净修心量,亦是乃至未起如是意乐以来,应须恒常励力修习。
“净修心量,亦是乃至未起如是意乐以来,应须恒常励力修习”,那么就是说修的量,你修苦的量,到怎么算够了?“净修心量”,那么要怎样子呢?没有生起这样的感觉――厌离的感觉,就像阿难的两个外甥的这么的感觉没有生起来的话,那你还不够,还得“恒常励力修习”,要经常地不断地努力修,一定要生到跟阿难两个外甥一样。厌离心确实生起了,人天的福报也不要了,情愿出离三界了,这个时候,量才算够了。
内邬嗉巴亦云:“应观能生彼中之因,先作未作,现作未作,为念不念,当来应作,若先已作,或现正作,或念后时,而当作者,则当生彼。若生彼中,尔时我当何所作耶,我能忍乎。 作是念已,作意思惟,必须令其脑浆炎热,起坐慞慌,无宁方便,随力令发畏怖之心。”
“内邬嗉巴亦云:应观能生彼中之因,先作未作,现作未作,为念不念,当来应作”,内邬嗉巴是一个大德,他说,我们要观察自己,“生彼中”,生三恶道的因,就是说那些恶行了,过去作了没有作?“先作”,就是过去做的,作了没有作?过去肯定作了很多恶行,那么你就要下去的。“现作未作”,现在作不作?检查自己,现在一举一动,我们的心里的那些念头,到底是善趣因、恶趣因?恐怕还是恶趣因多些,那么现在也作了。“为念不念,当来应作”,再自己心里将来要不要作?很多人将来打的计画,多是作恶趣的因。真正为修道的人,把一切现法都丢掉的,恐怕极少数。那么你将来要想念的,将来念了要所作的事情,可能还是恶趣的事情多。
“若先已作”,假使说你过去是作了那些恶趣因了;“或现正作”,或现在所作的事情,正在作恶趣的因;“或念后时,而当作者”,就是将来你可能还会要作。是这样子的话,“则当生彼”,那你肯定要生到恶道去的。过去作了那么多,现在还在作,将来还得要作,你不生恶趣,哪个生去呢?当然你要生恶趣去。
“若生彼中,尔时我当何所作耶,我能忍乎”,假使说那么多因,决定要引你恶趣去的,那么你生到里边去了,这个时候,你该怎么办呢?这些苦能不能忍受呢?当然不能忍受了。你要求救,这个时候,也不能修了,糊里糊涂了,也没有办法救你出来。
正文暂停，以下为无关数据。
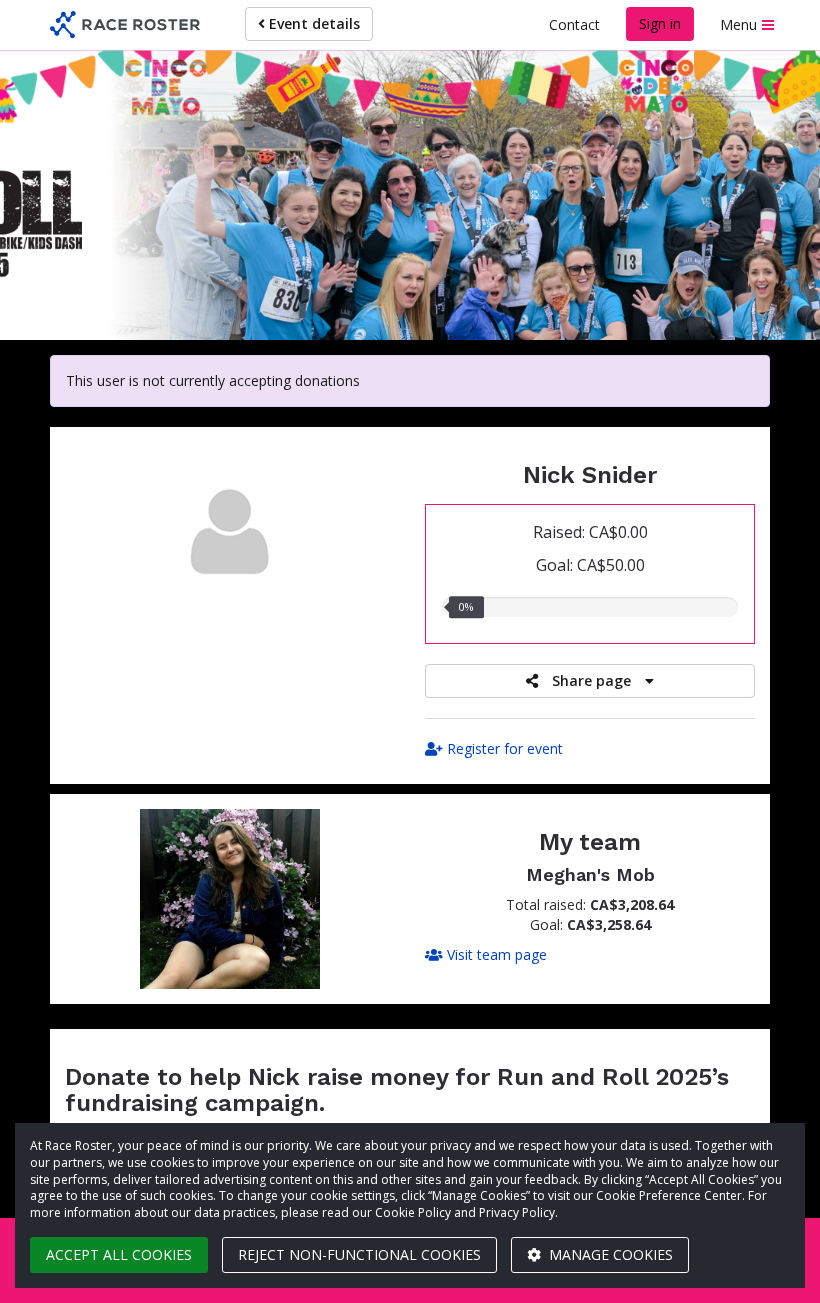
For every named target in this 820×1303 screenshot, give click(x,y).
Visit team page (495, 954)
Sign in (660, 23)
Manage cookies (609, 1254)
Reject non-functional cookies (359, 1254)
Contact (574, 24)
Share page (591, 680)
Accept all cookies (119, 1254)
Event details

“作是念已,作意思惟,必须令其脑浆炎热,起坐慞慌,无宁方便,随力令发畏怖之心”,那么这样子想起来呢,一定要想得怎样呢?“令其脑浆”――就是头脑发热了,坐立不安了。那么这样子呢,生起怖畏的心。那就是这个量了。前面说的量呢,还是说的隐的。那么这里就具体地告诉你,你这个怖畏恶趣的量,怎么叫够呢?要想到这些地方,想到自己将来生了恶趣了,那么的苦该怎么受?一想起来,头脑都发热,坐立不安了。这个样子,怖畏的心生起来,算够量了。
那么我们是《菩提道次第》听过的人,看过的,不是一遍二遍了。我们达到这个要求没有?没有的话,没有学好,那还得要好好去做,那就要思惟了。不是看了一看就算数的,也不是听了一遍就算数的。要真正起了这个头脑发热了,坐立不安了,这样子才算够了量了。那你个怖畏心起了,你才肯修行。否则的话,经听了一遍,好,下来又跟人家冲…
《广论讲记(二)(道前基础二+下士道一)》全文未完,请进入下页继续阅读…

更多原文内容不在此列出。